Feel free to use our practice file, or use your own. Use the Lasso or Quick Selection tool to make the initial selection. We used the Lasso tool and left the edges of the hair outside the selection area — make sure you don’t include parts of the background in your selection. Then, click the Select and Mask button to enter the workspace where most of the work to finesse the hair selection will occur.
The Select and Mask workspace has multiple View Modes to help you see the edges of your selection. We used the Onion Skin mode and adjusted the Transparency setting to better visualize the areas we wanted to add to the selection. Choose the Refine Edge Brush, and then brush along the edges of the subject. As you brush, notice how the ghosted edges become part of the selection.

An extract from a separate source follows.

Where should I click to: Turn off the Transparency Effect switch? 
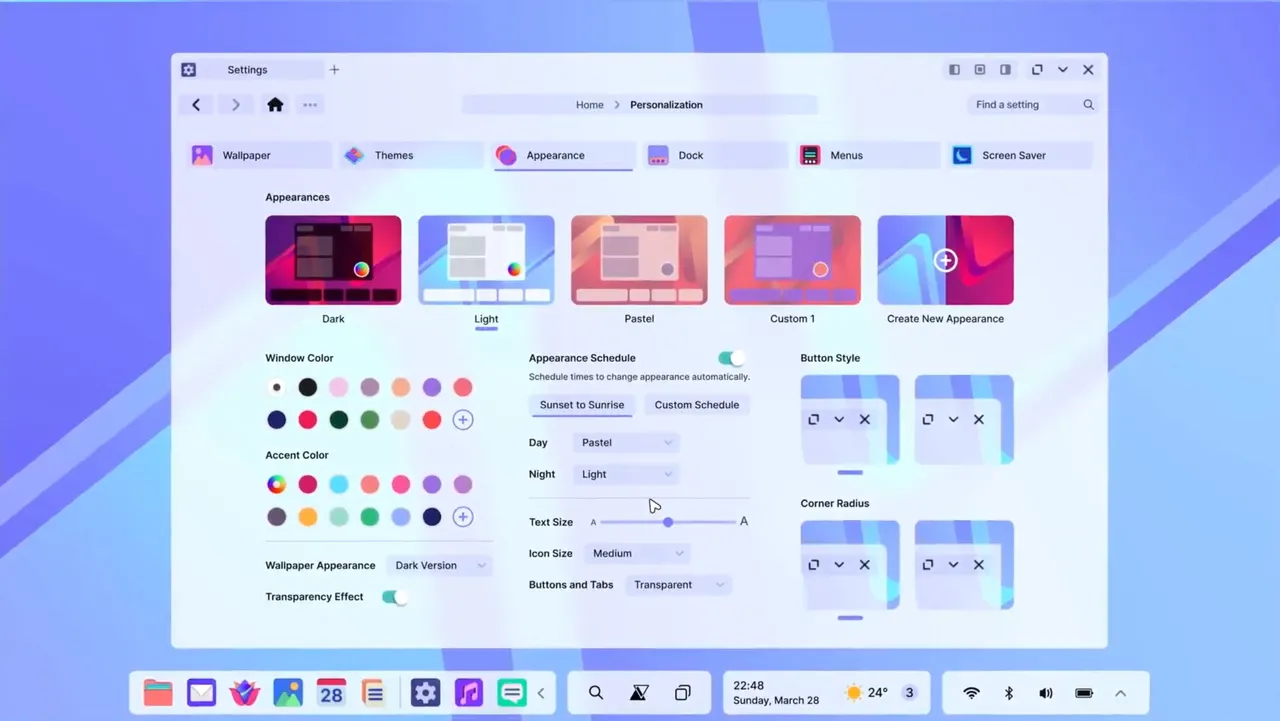pos(395,597)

The Refine Edge Brush does a good job on the first pass. To make sure everything you want is selected, switch to the Overlay view mode. A red overlay appears over parts of the image that are not included in the selection. In the image below, part of the model’s hair and headphones were not picked up by the Refine Edge Brush. Let’s switch to the Quick Selection tool and brush over those areas to include them. When you’re finished, choose Output to > Layer Mask at the bottom of the Properties panel. Click OK.

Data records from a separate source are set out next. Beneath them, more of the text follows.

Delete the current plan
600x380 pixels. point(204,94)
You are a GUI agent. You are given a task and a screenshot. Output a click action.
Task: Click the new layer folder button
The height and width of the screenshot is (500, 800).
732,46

Because we output the selection to a layer mask, Photoshop created a new layer in the Layers panel (Window > Layers). Notice the black-and-white mask thumbnail on the new layer. The white areas of the mask indicate the visible areas of the layer, the selection we just made in the Select and Mask workspace. The black areas are hidden. Drag the speaker image from your computer into Photoshop. Drag the handles to size the image and press Enter or Return to place it. Move the new image below the DJ layer.
The new background image shows through the hidden parts of the mask to create an entirely new composition.
Now you can capture the tricky edges of different hairstyles for use in a wide range of projects.